6. Data duplication map (text)
The same logical fact about a customer is held in multiple stores with no master:
| Fact | Held in | Authoritative? |
|---|---|---|
| Customer name & contact | D1, D2, D3, D5, D6 | No (D1 is de facto, not enforced) |
| Contract value (AUD) | D1, D4 | D4 for money; D1 drifts |
| Products subscribed | D1, D2, D6 | D1 (drifts from provisioning) |
| Renewal date | D1, D7 | D1 (drifts); D7 is a copy |
| Satisfaction / ticket history | D2 | D2 (but invisible to Sales) |
| Pipeline / opportunities | D3 | D3 (per-rep; not shared) |
7. Modelling prompts for students
- Context diagram. Draw the CloudCore customer-management process as a single process with the external entities from Section 2. What crosses the boundary?
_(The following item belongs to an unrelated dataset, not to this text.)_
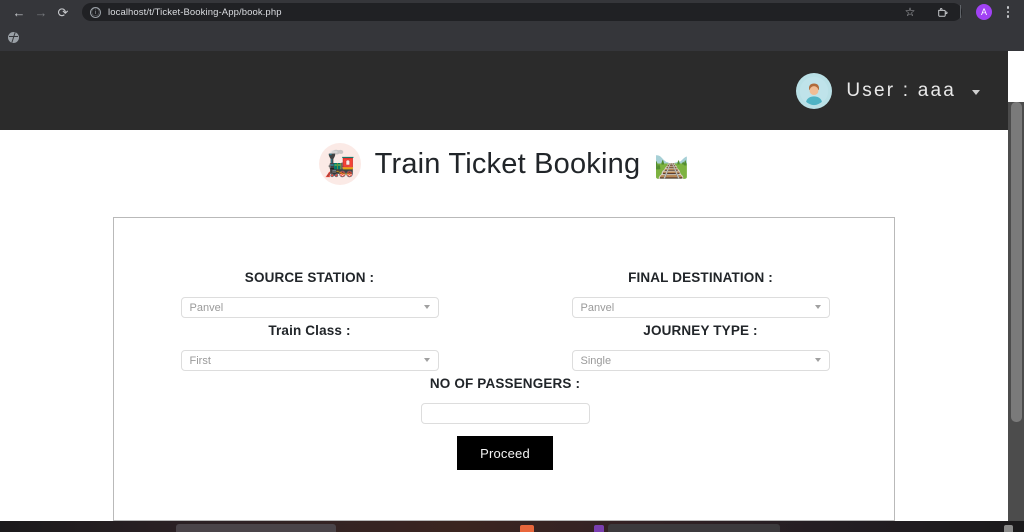  I want to click on train-class-label: Train Class :, so click(310, 330).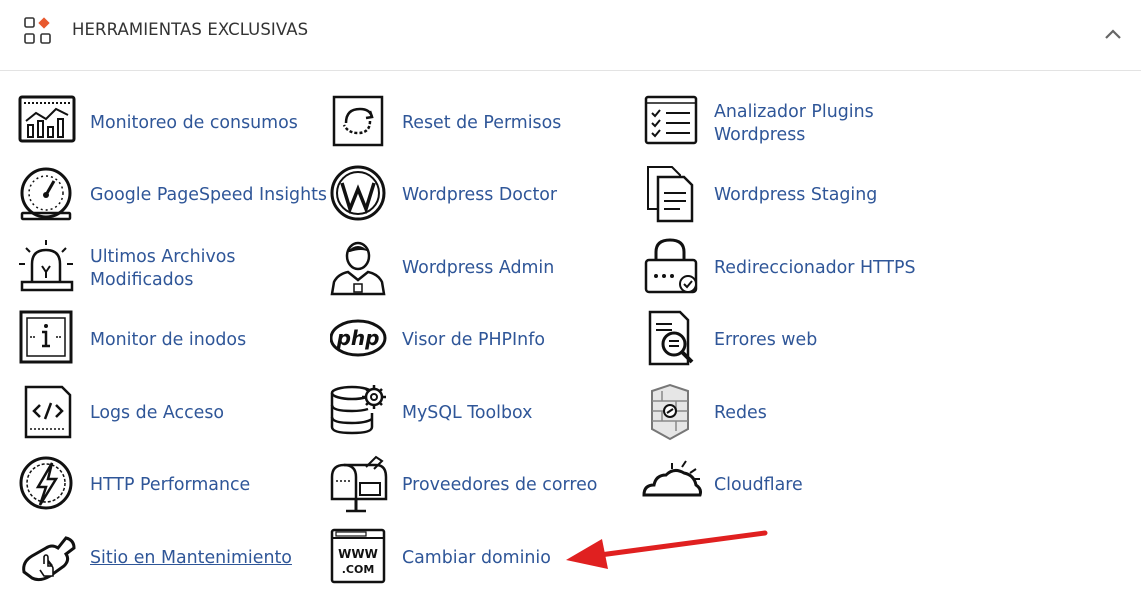 The height and width of the screenshot is (598, 1141). I want to click on tool-redes: Redes, so click(787, 415).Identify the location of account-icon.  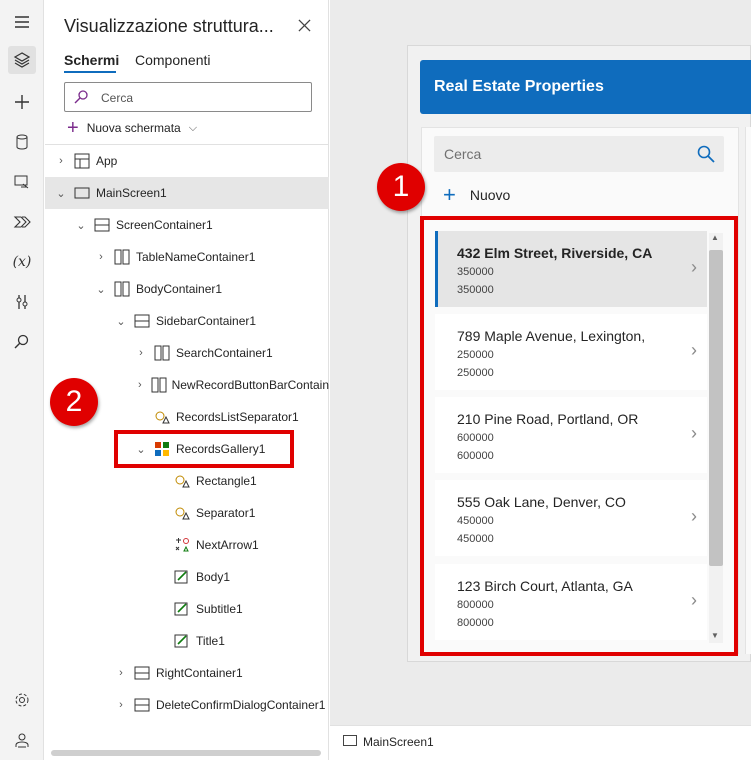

- Level-1 DFD. Decompose into the processes in Section 4. Which stores (D1–D7) does each process read and write?
- Identify the data store that should become the golden record. Justify the choice against the duplication map in Section 6.
- Model the “broken” flows from Section 5 as missing arrows on your DFD. A correct target-state diagram will show those arrows restored.
This narrative deliberately mirrors the structure of a level-1 data-flow diagram (processes, stores, external entities, flows) so students can translate it directly. Resist the temptation to draw it for them — the modelling is the learning.